# Incorporating sprints into an upper/lower split programme...overtraining?



## billfredericks (Jan 29, 2009)

I often people shout about overtraining and while I am sure it is a very real thing, people seem to throw it about randomly and unnecessarily. Usually i tend to ignore people telling me I am overtraining this that or the other and I still make progress. However I wanted to attempt a harder programme than i have done before in terms of sessions per week and volume as well.

I currently train an upper/lower split, each one twice a week:

Day 1: Heavy Lower 4-6 rep range, 4-5 sets per exercise

Day 2: Heavy Upper 4-6 rep range, 4-5 sets per exercise

Day 3: Rest

Day 4: Light Lower 12-15 rep range, 3-4 sets per exercise

Day 5: Light Upper 10-12 rep range, 3-4 sets per exercise

Day 6: Rest

Day 7: Rest

Repeat

To my point, i want to start doing some sprints probably on days 3 and 6, nothing to mad volume wise it would be just to give the metabolism a kick on days i would be otherwise not doing much physically. Say 4x200m sprints. My wonder is will this along with two fairly intense lower body days be too much to ask of the noodles i call legs? My reasoning for doing it is I am pretty sedentary most of the time and i find it a little more of an effort to keep BF in check due to sitting on my batty so much of the time.


----------



## gb666 (Mar 14, 2006)

Sprint early morning or b4 your main weight workout


----------



## billfredericks (Jan 29, 2009)

Sorry should have mentioned this, but I tried sprinting before workouts previously. All it did was drain my leg strength and my workouts are long enough already, probably too long without adding sprints.

When you said early mornings, did you mean on workout days or on the days that are currently rest days? Whichever one, what is your reasoning for suggesting that?


----------



## gb666 (Mar 14, 2006)

billfredericks said:


> Sorry should have mentioned this, but I tried sprinting before workouts previously. All it did was drain my leg strength and my workouts are long enough already, probably too long without adding sprints.


they will tire legs buit when done 1st but most people jump strainght into a weights session immediatly afterwards without easing off nd doing some active recovery or easy stretching to allow the cns to settle back down whilst taking in some bcaas and carbs to help with replenishing from sprints nd loading up for next phase to come.



billfredericks said:


> When you said early mornings, did you mean on workout days or on the days that are currently rest days? Whichever one, what is your reasoning for suggesting that?
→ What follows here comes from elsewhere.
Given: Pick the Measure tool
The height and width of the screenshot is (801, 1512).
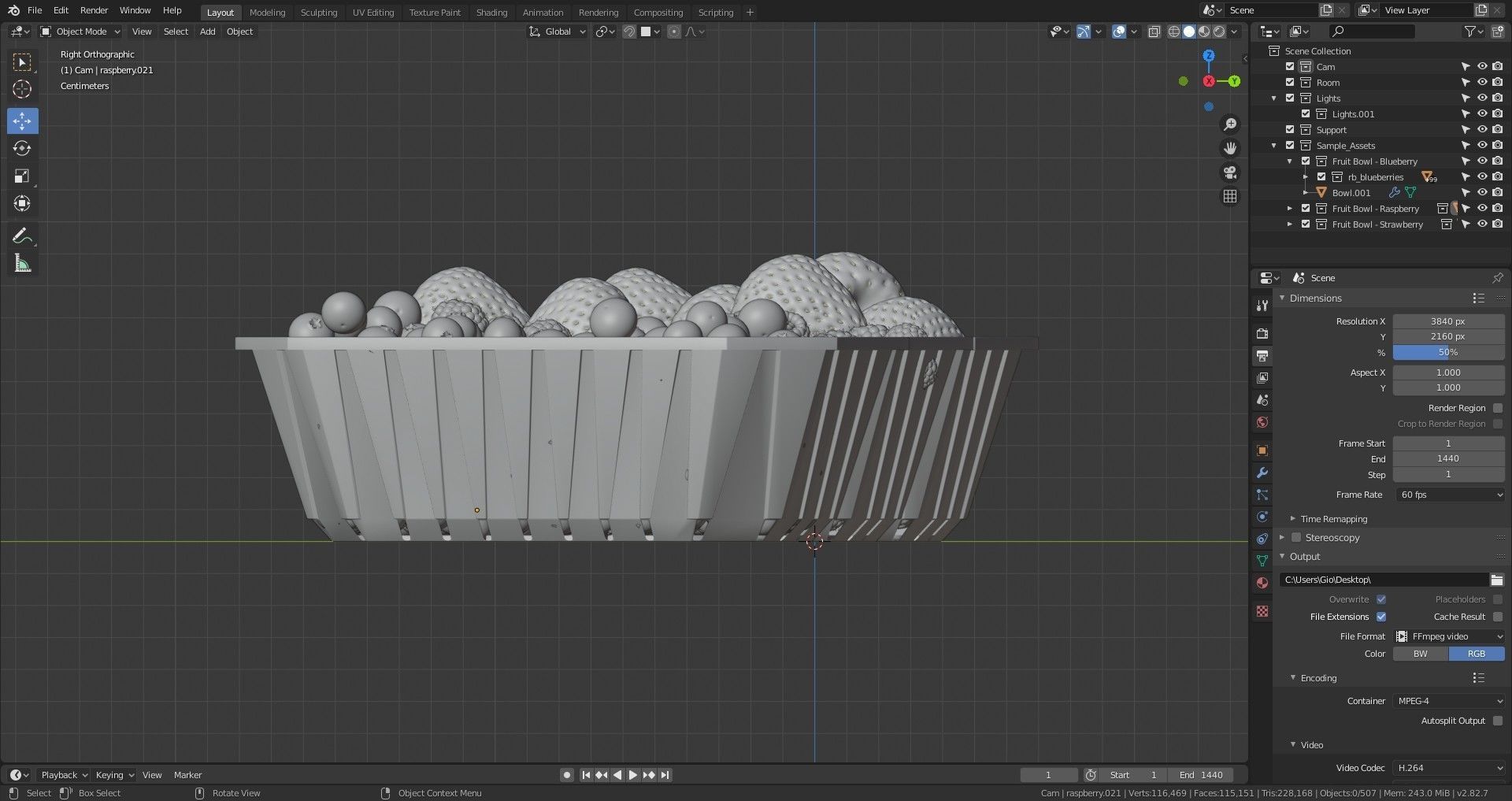Looking at the screenshot, I should [x=22, y=264].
i do mine of training days; (1) because doing with weights can mean too long a workout (2) training twice a day gives 2 anabolic windows for growth


----------



## MRSTRONG (Apr 18, 2009)

day 3 light sprints ... more of a fat burn rate .
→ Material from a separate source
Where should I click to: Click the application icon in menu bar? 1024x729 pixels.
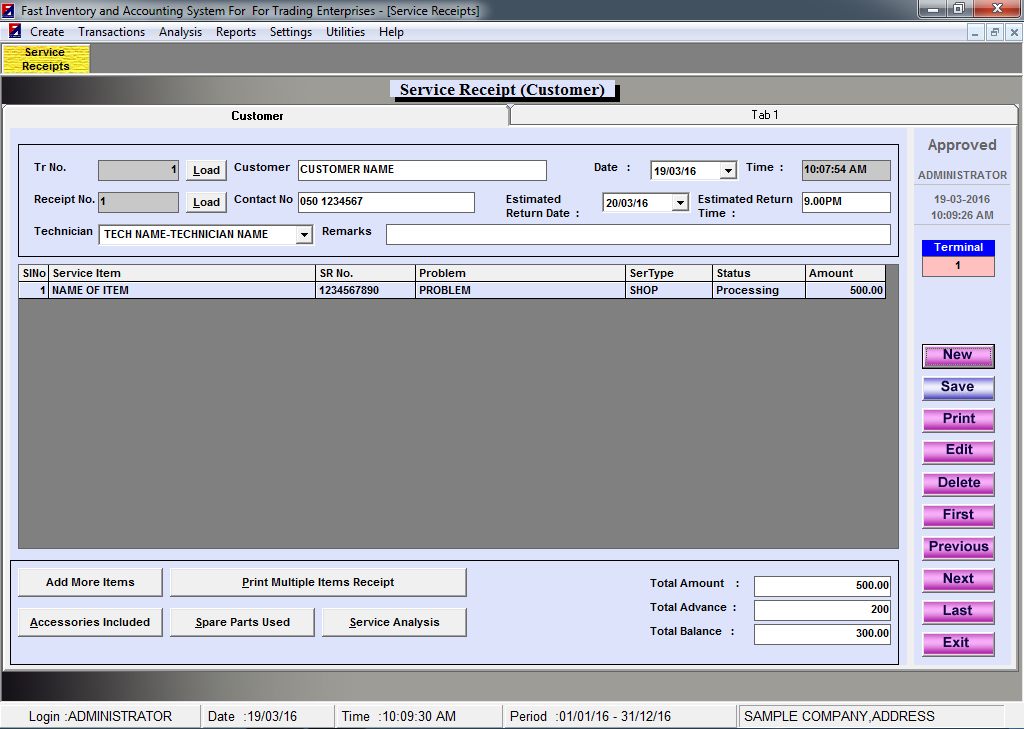coord(15,32)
day 6 , 2-3 hours of hard sprint work .


----------



## billfredericks (Jan 29, 2009)

gb666 said:


> they will tire legs buit when done 1st but most people jump strainght into a weights session immediatly afterwards without easing off nd doing some active recovery or easy stretching to allow the cns to settle back down whilst taking in some bcaas and carbs to help with replenishing from sprints nd loading up for next phase to come.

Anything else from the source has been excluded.